Submitted to: Agrosystems, Geosciences & Environment
Publication Type: Peer Reviewed Journal
Publication Acceptance Date: 10/19/2022
Publication Date: 12/7/2022
Citation: Straw, C., Bolton, C., Young, J., Hejl, R.W., Friell, J., Watkins, E. 2022. Soil moisture variability on golf course fairways across the United States: An opportunity for water conservation with precision irrigation. Agrosystems, Geosciences & Environment. 5(4). Article e20323.

Interpretive Summary: Fairways are intensely managed areas present on all golf courses and represent a large proportion of the irrigated area within a course. The commonly relied upon approach to schedule irrigation on fairways has been a combination of visual observations of the turfgrass and short-term forecasts. This approach often leads to all fairway areas across the course receiving the same amount of irrigation, regardless of specific area needs. Precision irrigation is a strategy which attempts to reduce water consumption by only applying irrigation where, when, and in the amount needed. A useful component of precision irrigation is to generate soil moisture variability maps, which can be developed by using soil moisture sensors equipped with Global navigation Satellite System (GNSS) technology. Previous research has noted excessive variability within golf course fairways, however this research has been limited to only a few states and a few fairways per course. To encourage repeatable, uniform, and large-scale data collections, a protocol was developed at the University of Minnesota in 2019 which outlines standard procedures to collect georeferenced soil moisture data using a GNSS-equipped, handheld soil moisture meter. The objective of this case study was to report fairway soil moisture variability findings from nine golf courses (four public and five private) in eight states (AZ, CA, CO, FL, KS, MN, NH, and TX) that completed the protocol during 2019-2022. Approximately 80-315 georeferenced soil moisture data points were collected per fairway using either a FieldScout TDR 300 with an external GNSS receiver or FieldScout TDR 350 with an internal GNSS receiver. For each course, data was collected on the same day and 7 to 14 fairways were considered.
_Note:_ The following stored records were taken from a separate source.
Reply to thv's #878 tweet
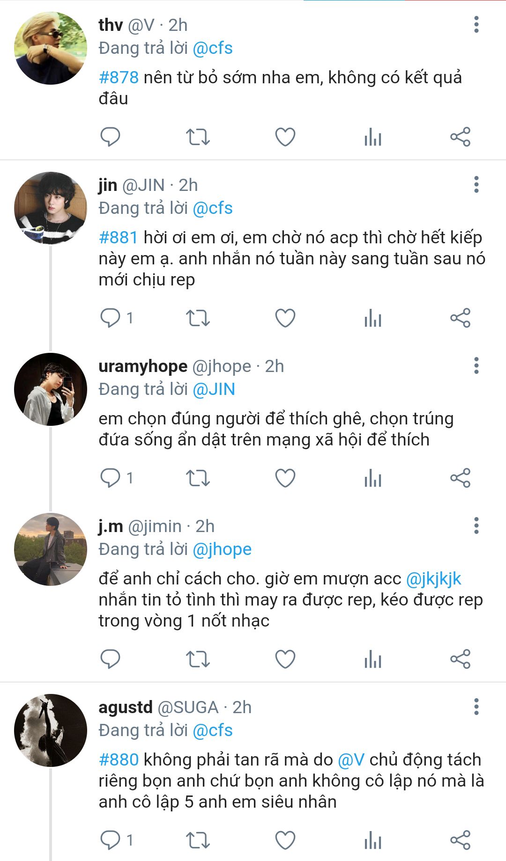[x=111, y=137]
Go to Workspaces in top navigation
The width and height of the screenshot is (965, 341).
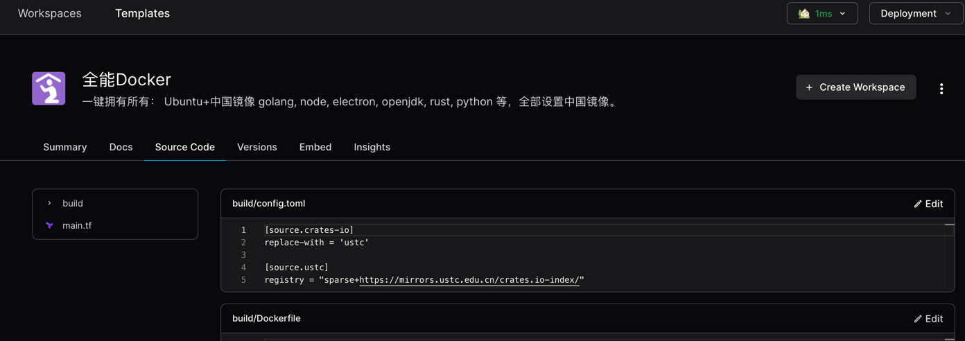(x=49, y=13)
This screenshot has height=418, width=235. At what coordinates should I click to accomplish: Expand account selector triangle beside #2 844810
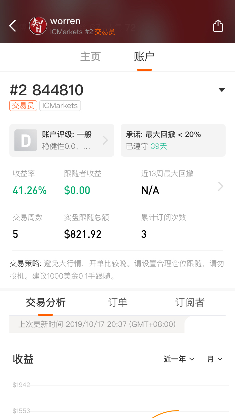click(x=222, y=90)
Soil moisture variability was present regardless of climate region and course characteristics, indicating soil moisture variability may be inevitable at large scales. These findings suggest that advancing irrigation practices and technologies to conserve water resources through precision irrigation is needed.

Technical Abstract: Conventional golf course fairway irrigation relies on visual observation of the turfgrass, followed by secondary considerations of short-term weather forecasts, which oftentimes lead to ‘blanket’ applications to an entire area. Precision irrigation may achieve water use reductions by irrigating only where, when, and in the amount needed. Technology can further enhance its application; for example, using global navigation satellite system (GNSS)-equipped soil moisture sensors for creating fairway soil moisture maps to identify variability. However, research regarding soil moisture variability on fairways at golf courses that differ by climatic region and course characteristics is limited. The objective of this case study was to report fairway soil moisture variability findings from nine golf courses in eight states in the United States that completed a soil moisture mapping protocol during 2019–2022. Each course used a handheld GNSS-equipped soil moisture device to collect georeferenced soil moisture (percentage volumetric water content [VWC]) data from seven to 14 of their fairways. Soil moisture variability was assessed through summary statistics, box and whisker plots, and spatial maps. The mean soil moisture on fairways across courses was 22.4–48.8% VWC, the range was 27.6–43.7% VWC, and the CV was 7.5–39.4%. Box and whisker plots and spatial maps of soil moisture aided in visualizing variability within and between fairways at all courses. Results suggest that golf course fairway soil moisture variability is inevitable regardless of climatic region and course characteristics, which further reiterates the need for advanced irrigation practices and technologies for water conservation via precision irrigation.